Social media has had much the same effect on people as pheromones has on columns of ants, driving them to common purpose, reinforcing their point of view and sometimes their prejudices. As I say, it also explains why so many people who rarely come together had done so on the 24th of October. And as we waited in the bright autumn sunshine and quite soon Park Lane became log jammed with people. I left the “British in Europe” and the “3million” groups behind and climbed over the fence into Hyde Park to skirt around the demonstration planning to take pictures as the march moved forward. Now the enormity of the crowd became clear. The march was unable to move forward due to sheer numbers. I used the underpass to cross into St James’ and could see thousands of people simply standing still all along Piccadilly. It wasn’t until I arrived at Whitehall, near Downing St, a distance of about 4 kilometres that the march began to move. And the question is, did all those people make any difference?

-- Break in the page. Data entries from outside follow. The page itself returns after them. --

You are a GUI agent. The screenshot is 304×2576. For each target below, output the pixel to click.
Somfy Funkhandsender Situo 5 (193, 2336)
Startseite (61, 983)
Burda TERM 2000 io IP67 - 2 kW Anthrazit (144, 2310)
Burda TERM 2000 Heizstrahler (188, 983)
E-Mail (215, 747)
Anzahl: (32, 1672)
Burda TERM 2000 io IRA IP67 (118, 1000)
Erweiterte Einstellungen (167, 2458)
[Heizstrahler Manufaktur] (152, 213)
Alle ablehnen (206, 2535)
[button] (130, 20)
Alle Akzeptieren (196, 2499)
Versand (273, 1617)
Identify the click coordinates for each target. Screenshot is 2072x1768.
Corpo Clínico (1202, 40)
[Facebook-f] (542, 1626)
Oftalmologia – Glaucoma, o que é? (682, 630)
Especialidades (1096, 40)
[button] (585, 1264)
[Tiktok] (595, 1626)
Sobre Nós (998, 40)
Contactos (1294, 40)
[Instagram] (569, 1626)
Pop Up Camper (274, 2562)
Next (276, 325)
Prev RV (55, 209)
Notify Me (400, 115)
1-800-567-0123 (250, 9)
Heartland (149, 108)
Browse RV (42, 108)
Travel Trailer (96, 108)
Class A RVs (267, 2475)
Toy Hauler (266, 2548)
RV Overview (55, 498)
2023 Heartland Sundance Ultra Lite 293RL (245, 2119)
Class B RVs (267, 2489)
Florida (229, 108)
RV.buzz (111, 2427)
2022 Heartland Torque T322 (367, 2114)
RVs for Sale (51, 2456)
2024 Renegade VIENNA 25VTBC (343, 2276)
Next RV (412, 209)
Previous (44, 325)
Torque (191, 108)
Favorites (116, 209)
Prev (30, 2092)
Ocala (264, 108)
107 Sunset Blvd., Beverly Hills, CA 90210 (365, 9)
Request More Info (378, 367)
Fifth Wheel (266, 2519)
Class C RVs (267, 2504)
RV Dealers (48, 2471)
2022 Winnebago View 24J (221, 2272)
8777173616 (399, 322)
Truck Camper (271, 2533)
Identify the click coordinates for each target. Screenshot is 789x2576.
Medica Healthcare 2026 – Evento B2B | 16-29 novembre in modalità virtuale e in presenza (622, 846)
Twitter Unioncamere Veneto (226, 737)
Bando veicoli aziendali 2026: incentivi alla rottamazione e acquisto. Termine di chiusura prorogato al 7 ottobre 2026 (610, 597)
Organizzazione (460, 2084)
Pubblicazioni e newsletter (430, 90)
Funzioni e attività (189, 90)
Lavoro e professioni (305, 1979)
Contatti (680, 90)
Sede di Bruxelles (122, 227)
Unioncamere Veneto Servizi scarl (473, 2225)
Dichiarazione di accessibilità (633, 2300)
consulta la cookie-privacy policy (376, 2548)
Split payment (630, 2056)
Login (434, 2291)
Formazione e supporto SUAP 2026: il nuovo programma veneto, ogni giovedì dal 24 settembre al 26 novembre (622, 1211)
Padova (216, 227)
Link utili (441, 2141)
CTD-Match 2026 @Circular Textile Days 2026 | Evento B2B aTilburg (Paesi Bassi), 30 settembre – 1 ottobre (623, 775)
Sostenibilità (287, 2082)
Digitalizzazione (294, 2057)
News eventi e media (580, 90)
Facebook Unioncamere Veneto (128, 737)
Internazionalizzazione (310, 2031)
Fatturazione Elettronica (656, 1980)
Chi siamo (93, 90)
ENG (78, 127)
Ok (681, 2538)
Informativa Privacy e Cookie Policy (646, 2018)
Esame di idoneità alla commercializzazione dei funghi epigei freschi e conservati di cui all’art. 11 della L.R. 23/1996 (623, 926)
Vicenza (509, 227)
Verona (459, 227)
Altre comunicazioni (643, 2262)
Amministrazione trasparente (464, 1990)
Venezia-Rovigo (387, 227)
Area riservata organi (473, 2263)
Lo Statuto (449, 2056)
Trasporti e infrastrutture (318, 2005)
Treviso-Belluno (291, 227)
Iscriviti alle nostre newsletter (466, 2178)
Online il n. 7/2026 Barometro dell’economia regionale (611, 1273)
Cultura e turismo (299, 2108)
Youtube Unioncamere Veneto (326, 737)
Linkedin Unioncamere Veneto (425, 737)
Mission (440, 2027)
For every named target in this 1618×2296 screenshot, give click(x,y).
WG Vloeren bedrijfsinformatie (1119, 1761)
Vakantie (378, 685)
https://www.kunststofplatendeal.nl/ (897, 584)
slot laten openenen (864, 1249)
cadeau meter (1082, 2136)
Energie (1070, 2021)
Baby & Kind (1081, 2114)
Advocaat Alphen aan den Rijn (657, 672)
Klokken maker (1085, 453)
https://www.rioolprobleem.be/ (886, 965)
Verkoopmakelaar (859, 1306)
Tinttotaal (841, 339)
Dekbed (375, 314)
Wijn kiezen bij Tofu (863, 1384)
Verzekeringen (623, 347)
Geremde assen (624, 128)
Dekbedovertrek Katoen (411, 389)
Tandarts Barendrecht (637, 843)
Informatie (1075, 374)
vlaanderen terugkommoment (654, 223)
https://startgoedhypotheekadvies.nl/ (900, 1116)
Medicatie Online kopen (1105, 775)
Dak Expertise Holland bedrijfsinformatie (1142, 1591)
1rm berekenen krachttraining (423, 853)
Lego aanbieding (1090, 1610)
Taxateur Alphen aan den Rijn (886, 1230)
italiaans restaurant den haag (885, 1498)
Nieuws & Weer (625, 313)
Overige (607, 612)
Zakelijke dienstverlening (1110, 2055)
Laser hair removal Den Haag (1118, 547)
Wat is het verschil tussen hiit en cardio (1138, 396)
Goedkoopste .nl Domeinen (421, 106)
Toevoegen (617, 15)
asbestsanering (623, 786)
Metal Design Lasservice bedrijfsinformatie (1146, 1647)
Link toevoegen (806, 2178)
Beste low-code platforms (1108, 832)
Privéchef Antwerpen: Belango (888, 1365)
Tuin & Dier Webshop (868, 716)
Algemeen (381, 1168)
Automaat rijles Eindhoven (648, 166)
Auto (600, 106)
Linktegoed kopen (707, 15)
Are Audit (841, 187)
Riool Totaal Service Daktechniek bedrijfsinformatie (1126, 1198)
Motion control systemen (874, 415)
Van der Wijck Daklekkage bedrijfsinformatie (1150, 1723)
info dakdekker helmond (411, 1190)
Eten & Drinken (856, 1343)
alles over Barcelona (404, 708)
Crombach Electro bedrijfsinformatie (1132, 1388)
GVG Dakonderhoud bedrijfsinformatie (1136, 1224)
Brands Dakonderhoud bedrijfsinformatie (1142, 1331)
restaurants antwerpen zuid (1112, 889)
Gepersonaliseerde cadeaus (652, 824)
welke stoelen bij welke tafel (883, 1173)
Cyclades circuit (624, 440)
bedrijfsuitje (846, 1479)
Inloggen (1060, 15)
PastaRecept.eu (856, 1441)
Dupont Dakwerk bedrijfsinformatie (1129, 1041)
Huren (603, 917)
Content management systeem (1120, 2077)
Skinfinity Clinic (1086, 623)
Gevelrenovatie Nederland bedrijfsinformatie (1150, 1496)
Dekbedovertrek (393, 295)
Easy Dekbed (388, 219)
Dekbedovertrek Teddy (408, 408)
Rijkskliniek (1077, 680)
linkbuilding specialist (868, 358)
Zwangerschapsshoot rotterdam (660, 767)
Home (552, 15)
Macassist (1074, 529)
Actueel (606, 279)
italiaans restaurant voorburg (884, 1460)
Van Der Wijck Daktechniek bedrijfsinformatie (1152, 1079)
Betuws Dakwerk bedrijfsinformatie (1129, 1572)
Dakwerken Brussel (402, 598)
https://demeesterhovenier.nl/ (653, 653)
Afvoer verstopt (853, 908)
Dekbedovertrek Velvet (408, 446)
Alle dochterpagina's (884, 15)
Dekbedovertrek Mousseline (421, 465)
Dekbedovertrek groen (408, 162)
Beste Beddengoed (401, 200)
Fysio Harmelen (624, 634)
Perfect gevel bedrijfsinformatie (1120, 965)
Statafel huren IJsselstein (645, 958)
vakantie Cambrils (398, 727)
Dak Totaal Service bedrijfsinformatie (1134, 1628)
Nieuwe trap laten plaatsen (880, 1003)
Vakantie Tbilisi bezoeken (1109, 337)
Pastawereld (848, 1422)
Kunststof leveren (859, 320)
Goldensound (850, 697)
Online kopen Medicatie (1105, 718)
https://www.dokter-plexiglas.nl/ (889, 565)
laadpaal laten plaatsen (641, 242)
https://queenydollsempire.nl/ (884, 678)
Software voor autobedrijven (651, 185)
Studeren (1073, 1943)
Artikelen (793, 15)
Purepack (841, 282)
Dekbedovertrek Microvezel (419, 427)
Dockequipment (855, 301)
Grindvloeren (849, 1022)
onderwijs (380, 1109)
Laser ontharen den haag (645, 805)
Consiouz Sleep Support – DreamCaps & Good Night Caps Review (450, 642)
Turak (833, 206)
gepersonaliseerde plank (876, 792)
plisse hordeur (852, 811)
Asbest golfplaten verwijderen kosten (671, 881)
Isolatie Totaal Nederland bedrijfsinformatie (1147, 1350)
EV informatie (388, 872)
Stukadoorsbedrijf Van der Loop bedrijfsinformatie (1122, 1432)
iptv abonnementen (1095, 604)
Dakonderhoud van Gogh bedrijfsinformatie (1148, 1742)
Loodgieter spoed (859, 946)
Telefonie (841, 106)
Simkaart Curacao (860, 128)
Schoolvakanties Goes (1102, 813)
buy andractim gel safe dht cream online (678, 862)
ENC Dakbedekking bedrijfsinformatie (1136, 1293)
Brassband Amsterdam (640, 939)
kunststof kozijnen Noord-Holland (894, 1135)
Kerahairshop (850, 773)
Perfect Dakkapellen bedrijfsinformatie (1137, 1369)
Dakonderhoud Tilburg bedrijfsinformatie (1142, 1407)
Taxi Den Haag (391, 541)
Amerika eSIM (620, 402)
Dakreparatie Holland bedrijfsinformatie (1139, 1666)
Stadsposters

Perhaps. Prior to the march the tendency had been in media like the BBC to dismiss calls for another vote as sour grapes on the part of the losers, “We won, you lost, get over it” cried the leavers. John Humphries, doyen of BBC’s flagship radio news program, “Today” described demands for another vote as “increasingly ludicrous”. But the sheer numbers of people who showed up, caused the detractors to draw breath. Pro Europe politicians began to call for another referendum with more confidence. Last week both major parties split on the issue and partly as a consequence, last night finally the Labour leadership also officially adopted the policy. Yesterday the betting odds on another vote were 9/4 on. Today they’re 5/2.